Dataset entries
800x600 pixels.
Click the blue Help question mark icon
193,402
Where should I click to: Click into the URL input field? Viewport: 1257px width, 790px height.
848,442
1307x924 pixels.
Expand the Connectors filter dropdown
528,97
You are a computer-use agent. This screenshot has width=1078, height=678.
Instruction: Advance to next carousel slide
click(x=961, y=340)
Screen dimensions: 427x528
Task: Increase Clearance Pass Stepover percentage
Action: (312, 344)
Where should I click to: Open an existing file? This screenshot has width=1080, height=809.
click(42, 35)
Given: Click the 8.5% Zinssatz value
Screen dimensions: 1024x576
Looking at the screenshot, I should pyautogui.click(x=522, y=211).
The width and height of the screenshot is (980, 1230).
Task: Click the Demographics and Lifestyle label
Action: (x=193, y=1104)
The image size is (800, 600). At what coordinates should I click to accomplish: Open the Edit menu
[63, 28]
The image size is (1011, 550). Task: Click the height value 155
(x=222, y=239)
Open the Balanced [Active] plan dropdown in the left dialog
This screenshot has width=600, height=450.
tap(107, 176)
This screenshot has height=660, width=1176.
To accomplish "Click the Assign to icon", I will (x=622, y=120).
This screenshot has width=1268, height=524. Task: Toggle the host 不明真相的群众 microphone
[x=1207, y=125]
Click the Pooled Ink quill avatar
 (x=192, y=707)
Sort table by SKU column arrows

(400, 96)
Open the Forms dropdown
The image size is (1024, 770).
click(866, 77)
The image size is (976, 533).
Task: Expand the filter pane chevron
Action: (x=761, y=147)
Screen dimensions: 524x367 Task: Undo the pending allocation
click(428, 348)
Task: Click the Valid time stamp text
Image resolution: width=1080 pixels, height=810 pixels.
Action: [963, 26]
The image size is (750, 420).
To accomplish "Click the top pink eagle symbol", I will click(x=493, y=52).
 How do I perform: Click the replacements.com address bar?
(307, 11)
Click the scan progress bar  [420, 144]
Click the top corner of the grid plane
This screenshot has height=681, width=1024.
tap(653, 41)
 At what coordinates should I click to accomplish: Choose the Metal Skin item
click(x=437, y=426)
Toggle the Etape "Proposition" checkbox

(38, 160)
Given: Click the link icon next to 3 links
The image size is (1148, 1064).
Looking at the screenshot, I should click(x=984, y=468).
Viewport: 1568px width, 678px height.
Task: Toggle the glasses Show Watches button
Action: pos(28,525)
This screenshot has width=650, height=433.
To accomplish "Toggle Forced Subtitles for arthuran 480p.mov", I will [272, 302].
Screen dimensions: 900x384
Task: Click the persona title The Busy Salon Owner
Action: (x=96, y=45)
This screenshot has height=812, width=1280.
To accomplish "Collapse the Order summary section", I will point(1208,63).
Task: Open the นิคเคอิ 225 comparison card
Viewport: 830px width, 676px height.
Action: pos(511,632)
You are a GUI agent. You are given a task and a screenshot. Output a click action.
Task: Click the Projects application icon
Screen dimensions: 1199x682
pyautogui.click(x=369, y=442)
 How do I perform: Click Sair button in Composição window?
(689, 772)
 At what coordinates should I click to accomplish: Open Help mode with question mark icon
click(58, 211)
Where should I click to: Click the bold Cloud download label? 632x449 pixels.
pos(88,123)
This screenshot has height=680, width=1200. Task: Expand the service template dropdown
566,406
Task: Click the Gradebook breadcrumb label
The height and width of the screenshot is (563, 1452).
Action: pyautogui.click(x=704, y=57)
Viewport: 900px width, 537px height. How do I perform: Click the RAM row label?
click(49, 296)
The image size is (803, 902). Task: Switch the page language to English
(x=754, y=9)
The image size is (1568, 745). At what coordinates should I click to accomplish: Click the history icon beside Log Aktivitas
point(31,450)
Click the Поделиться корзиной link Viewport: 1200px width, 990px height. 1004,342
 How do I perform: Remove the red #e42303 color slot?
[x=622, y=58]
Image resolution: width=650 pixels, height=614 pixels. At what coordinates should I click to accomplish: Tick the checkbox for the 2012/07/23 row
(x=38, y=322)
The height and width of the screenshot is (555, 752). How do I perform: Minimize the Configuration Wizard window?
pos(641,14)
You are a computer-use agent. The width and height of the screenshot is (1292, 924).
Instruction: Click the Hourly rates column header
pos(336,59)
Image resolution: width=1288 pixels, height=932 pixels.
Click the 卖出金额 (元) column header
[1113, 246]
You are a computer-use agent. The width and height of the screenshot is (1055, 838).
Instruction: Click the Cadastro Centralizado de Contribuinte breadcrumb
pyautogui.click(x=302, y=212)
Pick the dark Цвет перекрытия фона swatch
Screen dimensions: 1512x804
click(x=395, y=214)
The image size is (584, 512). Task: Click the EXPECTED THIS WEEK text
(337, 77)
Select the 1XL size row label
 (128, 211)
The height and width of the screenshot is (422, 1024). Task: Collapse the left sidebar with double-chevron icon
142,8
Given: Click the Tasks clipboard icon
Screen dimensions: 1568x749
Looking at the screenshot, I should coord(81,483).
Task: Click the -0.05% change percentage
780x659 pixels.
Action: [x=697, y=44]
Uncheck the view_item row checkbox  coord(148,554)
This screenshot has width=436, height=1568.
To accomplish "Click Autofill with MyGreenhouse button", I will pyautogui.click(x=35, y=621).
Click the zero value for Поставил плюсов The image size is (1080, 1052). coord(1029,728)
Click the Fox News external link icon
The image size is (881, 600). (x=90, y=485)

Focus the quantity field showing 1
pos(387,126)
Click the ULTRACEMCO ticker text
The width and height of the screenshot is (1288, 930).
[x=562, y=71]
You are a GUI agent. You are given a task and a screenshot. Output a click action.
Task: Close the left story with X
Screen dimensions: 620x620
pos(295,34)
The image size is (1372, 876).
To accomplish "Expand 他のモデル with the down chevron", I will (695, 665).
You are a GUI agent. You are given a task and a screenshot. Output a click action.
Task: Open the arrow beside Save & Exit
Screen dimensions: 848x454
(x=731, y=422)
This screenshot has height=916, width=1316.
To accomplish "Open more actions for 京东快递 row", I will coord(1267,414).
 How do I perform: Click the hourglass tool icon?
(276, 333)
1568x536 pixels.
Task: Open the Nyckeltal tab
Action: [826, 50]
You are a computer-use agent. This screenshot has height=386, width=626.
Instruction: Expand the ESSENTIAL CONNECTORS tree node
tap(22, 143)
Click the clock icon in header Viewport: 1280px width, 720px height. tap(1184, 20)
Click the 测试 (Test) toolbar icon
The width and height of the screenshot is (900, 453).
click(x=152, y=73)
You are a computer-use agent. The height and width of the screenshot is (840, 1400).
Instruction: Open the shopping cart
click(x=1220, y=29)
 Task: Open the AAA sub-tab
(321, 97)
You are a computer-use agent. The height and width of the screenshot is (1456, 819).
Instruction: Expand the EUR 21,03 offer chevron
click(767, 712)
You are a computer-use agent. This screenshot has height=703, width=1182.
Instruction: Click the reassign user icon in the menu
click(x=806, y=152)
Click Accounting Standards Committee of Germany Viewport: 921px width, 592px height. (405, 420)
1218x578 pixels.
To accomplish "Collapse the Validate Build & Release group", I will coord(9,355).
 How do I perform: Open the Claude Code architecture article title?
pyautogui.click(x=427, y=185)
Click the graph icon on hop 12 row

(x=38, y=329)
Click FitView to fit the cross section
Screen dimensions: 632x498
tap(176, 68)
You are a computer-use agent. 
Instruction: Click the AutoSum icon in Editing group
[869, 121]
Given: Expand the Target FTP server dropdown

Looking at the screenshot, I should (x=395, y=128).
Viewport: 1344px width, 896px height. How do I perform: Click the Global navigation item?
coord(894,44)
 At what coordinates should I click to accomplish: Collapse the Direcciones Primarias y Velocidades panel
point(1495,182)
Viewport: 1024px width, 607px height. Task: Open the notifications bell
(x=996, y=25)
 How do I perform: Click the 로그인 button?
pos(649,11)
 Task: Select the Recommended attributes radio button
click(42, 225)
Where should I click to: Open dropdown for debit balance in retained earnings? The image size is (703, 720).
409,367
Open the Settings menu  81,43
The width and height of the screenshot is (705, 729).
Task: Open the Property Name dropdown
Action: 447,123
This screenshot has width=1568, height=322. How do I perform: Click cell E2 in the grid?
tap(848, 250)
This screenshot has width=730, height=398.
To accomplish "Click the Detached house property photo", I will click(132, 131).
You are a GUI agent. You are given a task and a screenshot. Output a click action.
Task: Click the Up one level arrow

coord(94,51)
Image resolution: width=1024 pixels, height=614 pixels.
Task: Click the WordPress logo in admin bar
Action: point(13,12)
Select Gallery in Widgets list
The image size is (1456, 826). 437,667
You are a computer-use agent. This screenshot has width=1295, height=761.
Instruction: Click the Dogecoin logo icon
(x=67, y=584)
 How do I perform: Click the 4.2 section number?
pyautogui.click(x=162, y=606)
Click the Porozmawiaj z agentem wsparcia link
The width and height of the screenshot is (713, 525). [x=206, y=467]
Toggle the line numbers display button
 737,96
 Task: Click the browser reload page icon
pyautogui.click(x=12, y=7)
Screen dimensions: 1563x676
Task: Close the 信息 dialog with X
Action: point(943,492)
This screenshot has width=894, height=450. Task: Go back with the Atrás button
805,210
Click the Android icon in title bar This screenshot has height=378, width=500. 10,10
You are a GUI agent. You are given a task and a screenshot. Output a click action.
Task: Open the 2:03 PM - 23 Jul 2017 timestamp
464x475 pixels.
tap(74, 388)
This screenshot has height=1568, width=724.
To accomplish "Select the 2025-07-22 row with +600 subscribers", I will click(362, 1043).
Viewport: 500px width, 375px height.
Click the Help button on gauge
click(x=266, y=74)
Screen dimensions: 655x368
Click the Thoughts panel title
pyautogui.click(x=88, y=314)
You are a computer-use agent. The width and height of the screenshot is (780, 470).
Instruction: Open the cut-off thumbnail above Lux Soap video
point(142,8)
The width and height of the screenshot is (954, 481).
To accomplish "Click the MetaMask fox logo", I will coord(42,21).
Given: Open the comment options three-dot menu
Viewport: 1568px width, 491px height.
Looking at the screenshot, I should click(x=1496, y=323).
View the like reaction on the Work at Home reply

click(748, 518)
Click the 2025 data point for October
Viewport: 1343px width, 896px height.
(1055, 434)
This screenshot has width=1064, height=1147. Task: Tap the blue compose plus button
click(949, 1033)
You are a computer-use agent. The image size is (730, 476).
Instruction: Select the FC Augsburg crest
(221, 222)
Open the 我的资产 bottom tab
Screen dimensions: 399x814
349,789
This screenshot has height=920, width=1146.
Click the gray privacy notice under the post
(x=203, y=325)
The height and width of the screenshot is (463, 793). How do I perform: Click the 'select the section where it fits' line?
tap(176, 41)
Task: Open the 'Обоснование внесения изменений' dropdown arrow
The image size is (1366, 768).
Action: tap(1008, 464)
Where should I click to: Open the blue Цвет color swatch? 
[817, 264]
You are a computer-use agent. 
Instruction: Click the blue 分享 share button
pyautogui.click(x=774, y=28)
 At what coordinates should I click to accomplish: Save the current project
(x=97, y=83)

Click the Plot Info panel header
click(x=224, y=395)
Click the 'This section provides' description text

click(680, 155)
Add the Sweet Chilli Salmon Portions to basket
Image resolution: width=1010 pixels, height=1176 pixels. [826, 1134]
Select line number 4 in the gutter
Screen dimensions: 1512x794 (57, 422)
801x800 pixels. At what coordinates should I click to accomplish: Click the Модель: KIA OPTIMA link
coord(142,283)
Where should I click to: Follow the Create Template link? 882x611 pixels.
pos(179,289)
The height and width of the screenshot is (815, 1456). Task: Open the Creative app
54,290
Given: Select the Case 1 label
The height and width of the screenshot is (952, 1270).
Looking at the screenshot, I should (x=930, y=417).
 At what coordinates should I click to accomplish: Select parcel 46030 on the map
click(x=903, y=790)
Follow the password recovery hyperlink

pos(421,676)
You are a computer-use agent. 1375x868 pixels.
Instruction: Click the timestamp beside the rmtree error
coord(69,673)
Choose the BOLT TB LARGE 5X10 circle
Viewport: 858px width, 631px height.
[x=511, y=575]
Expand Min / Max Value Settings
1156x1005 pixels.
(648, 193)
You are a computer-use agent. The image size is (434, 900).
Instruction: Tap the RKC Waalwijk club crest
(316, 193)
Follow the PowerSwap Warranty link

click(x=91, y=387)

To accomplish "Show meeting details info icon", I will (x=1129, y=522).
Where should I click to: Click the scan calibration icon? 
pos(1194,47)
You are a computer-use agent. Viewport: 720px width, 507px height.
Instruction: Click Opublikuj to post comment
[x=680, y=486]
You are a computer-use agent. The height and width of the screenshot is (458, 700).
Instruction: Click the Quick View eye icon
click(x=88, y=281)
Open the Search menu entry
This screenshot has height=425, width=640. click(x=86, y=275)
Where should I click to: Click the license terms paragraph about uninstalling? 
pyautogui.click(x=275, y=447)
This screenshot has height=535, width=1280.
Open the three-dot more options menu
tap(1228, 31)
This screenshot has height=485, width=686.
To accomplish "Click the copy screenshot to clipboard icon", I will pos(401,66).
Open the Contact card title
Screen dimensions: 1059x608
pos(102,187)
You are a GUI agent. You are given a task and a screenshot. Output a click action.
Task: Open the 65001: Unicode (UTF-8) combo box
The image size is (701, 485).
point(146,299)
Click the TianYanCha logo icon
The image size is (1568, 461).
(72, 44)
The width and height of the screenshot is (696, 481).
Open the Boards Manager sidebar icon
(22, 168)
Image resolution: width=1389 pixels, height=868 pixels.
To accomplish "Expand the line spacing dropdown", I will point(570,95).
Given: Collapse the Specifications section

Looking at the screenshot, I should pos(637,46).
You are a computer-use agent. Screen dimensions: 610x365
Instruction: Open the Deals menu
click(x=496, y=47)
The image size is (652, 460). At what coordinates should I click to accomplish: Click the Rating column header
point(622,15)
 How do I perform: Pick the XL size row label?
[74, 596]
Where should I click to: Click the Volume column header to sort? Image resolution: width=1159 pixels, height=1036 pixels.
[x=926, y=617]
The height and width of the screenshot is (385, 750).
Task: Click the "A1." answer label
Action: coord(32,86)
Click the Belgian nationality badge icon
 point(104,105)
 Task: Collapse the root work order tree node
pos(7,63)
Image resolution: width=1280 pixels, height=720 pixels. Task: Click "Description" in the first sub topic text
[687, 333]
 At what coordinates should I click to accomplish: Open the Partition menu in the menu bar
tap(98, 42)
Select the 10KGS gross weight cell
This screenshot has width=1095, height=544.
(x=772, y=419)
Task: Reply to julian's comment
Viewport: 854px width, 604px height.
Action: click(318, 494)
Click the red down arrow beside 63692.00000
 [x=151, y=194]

Problem requirements = Word for word, output the lines of the data from its first line through the line where "has width=1078, height=678." appears, and stop there.

Exercise output =
800x600 pixels.
Click the blue Help question mark icon
193,402
Where should I click to: Click into the URL input field? Viewport: 1257px width, 790px height.
848,442
1307x924 pixels.
Expand the Connectors filter dropdown
528,97
You are a computer-use agent. This screenshot has width=1078, height=678.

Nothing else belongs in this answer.